Whose Moolinght Graveyard is this?
I think I know, but
not all agree.
Some friends step back,
tingling like scared cats,
Others mesmerized by the Phantom Lullaby.
Howling screams, frozen in time, rise. Stop!
Something lurks by the Velvet Coffin.
"Let it be known", so it is said.
"There is something haunting
in the light of the moon."

Without delay, scratching voices
rise from the ground.
We quickly skedaddle
under the light of the evening moon,
before sirens chase us out.
©CVarsalona, 2025

Just Remember:
Beware of what lurks at night on Hallow's Eve.
@CVarsalona, free verse, Halloween 2025
@CVarsalona digital artwork 

Follow the light of the moon to Jone's Poetry Friday Halloween Roundup.
You never know what you will find.

Poetry Peeps were invited to the Poetry Sisters challenge for October! A burning haibun arrived from the ashes of my opening prose poem. As the Poetry Princesses noted, the burning haibun is not the "old regular haibun. It highlights the internal landscape of memory and within them, something somewhere must BURN." 

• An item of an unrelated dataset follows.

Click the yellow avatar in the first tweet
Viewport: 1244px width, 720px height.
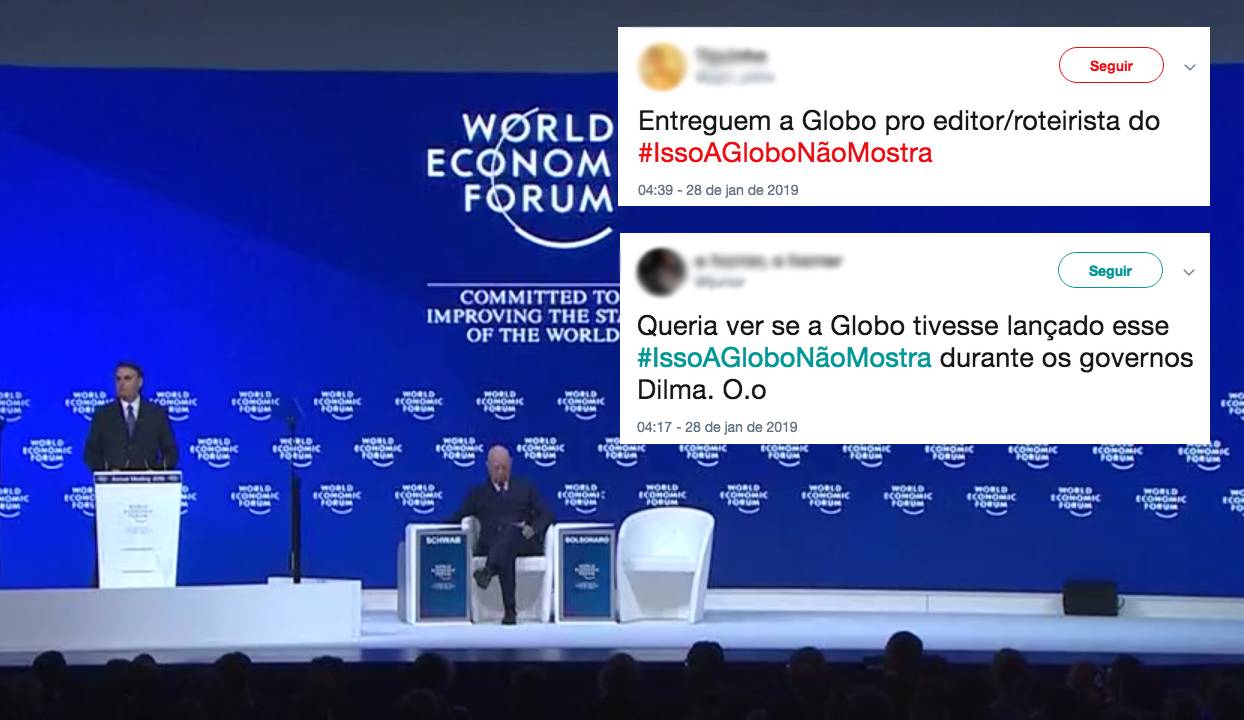coord(662,67)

In prose, I present Hallow's Eve.
It was the sign of the times. The Wraiths' Feast came to be. Collegiate voice lifters journeyed through the Witches' Passage to the nearest Wailing Walls. With Lantern Haze devices, they slowly proceeded onward. Under a darkened sky, they listened for Midnight Murmurs from Gossamer Ghosts who enjoyed lurking on the bewitching night of Halloween. 

Erasure #1: Result after the blackout technique
It's time. Wraiths' Feast came. Voice lifted. Journey with lanterns slowly proceeds. Darkened sky listened. Midnight ghosts lurking on Halloween.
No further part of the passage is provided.